The first principle of wound care is the removal of nonviable tissue, including necrotic (dead) tissue, slough, foreign debris, and residual material from dressings. Removal of nonviable tissue is referred to as debridement ; removal of foreign matter is referred to as cleansing. Chronic wounds are colonized with bacteria, but not necessarily infected. A wound is colonized when a limited number of bacteria are present in the wound and are of no consequence in the healing process. A wound is infected when the bacterial burden overwhelms the immune response of the host and bacteria grow unchecked. Clinical signs of infection are redness of the skin around the wound, purulent (pus-containing) drainage, foul odor, and edema.

The second principle of wound care is to provide a moist environment. This has been shown to promote reepithelialization and healing. Exposing wounds to air dries the surface and may impede the healing process. Gauze dressings provide a moist environment provided they are kept moist in the wound. These are referred to as wet-to-dry dressings.
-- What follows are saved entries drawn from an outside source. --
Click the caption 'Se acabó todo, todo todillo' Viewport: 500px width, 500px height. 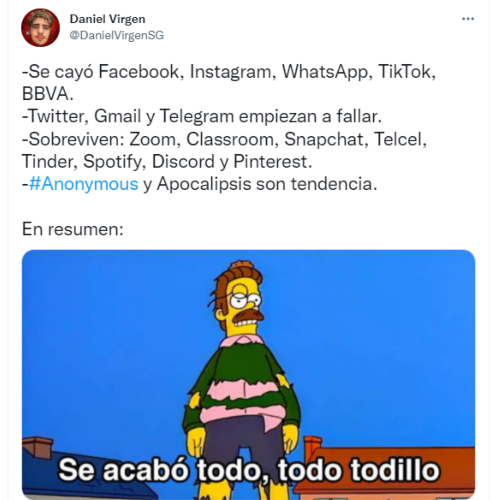click(x=249, y=470)
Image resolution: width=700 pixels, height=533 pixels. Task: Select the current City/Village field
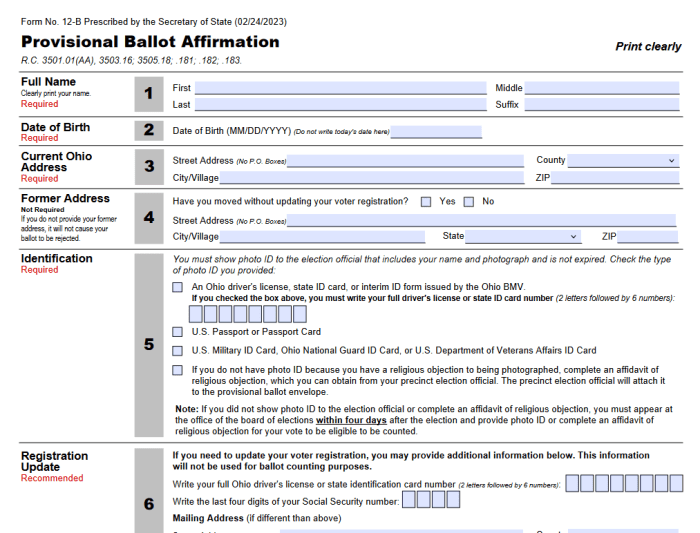[372, 178]
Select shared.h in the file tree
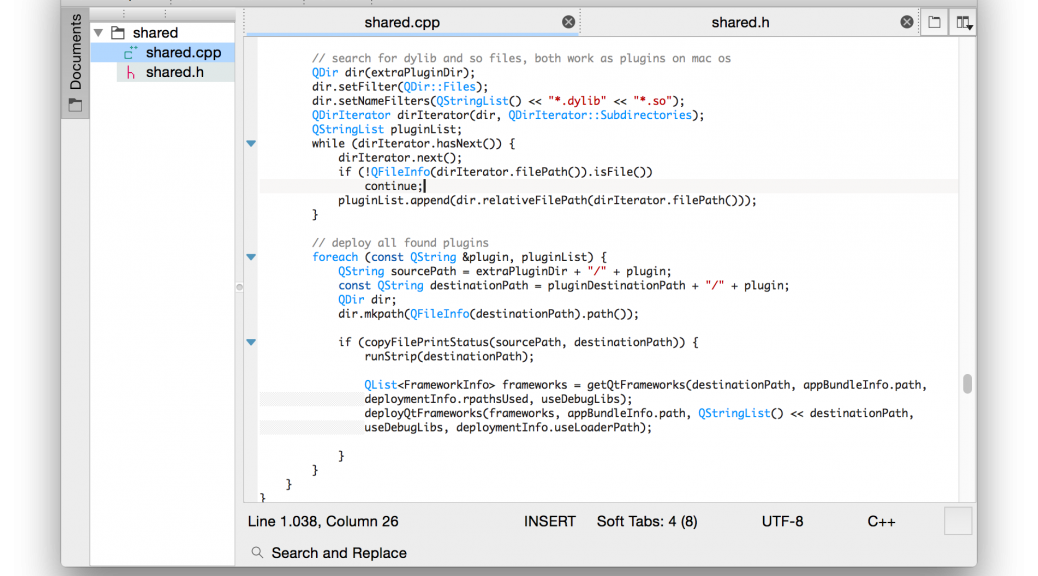Image resolution: width=1038 pixels, height=576 pixels. (x=174, y=73)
Generally, a saline-soaked gauze dressing is loosely placed into the wound and covered with a dry gauze dressing to prevent drying and contamination. It also supports autolytic debridement (the body's own capacity to lyse and dissolve necrotic tissue), absorbs exudate, and traps bacteria in the gauze, which are removed when the dressing is changed.

Preventing further injury is the third principle of wound care. This involves elimination or reduction of the condition that allowed the wound to develop. Factors that contribute to the development of chronic wounds include losses in mobility, mental status changes, deficits of sensation, and circulatory deficits. Patients must be properly positioned to eliminate continued pressure to the chronic wound. Pressure reducing devices, such as mattresses, cushions, supportive boots, foam wedges, and fitted shoes can be used to keep pressure off wounds.
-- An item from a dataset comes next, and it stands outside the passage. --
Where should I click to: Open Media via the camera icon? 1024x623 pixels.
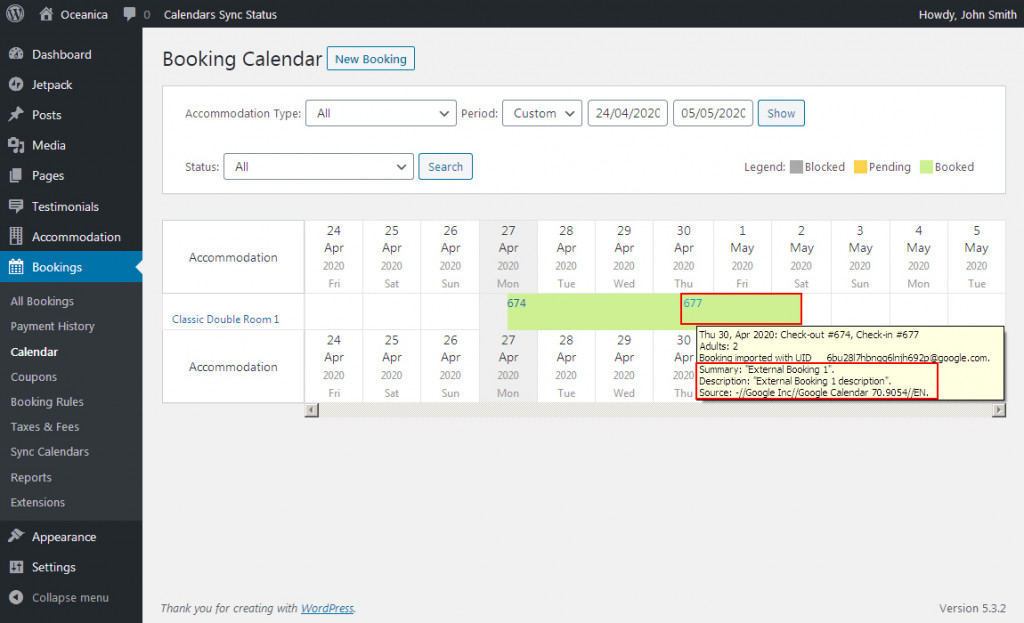point(16,145)
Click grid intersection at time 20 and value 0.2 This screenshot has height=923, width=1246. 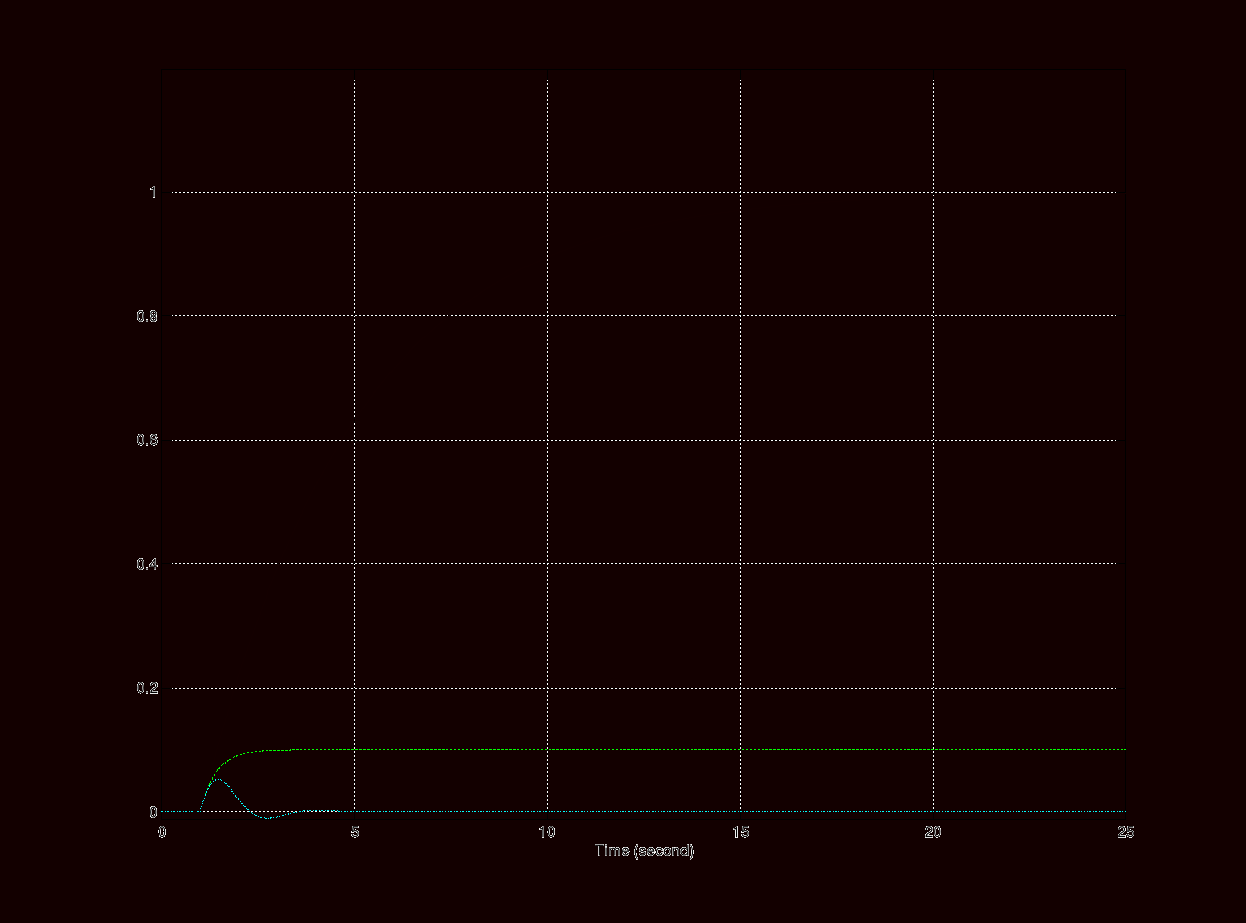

Providing nutrition, specifically protein for healing, is the fourth principle of healing. Protein is essential for wound repair and regeneration. Without essential amino acids, angiogenesis, fibroblast proliferation, collagen synthesis, and scar remodeling will not occur. Amino acids also support the immune response. Adequate amounts of carbohydrates and fats are needed to prevent the amino acids from being oxidized for caloric needs. Glucose is also needed to meet the energy requirements of the cells involved in wound repair. Albumin is the most important indicator of malnutrition because it is sacrificed to provide essential amino acids if there is inadequate protein intake. Optimally, Albumin level will be >3.5 g/ml to utilize Negative Pressure Therapy while minimizing the risk of adverse outcome.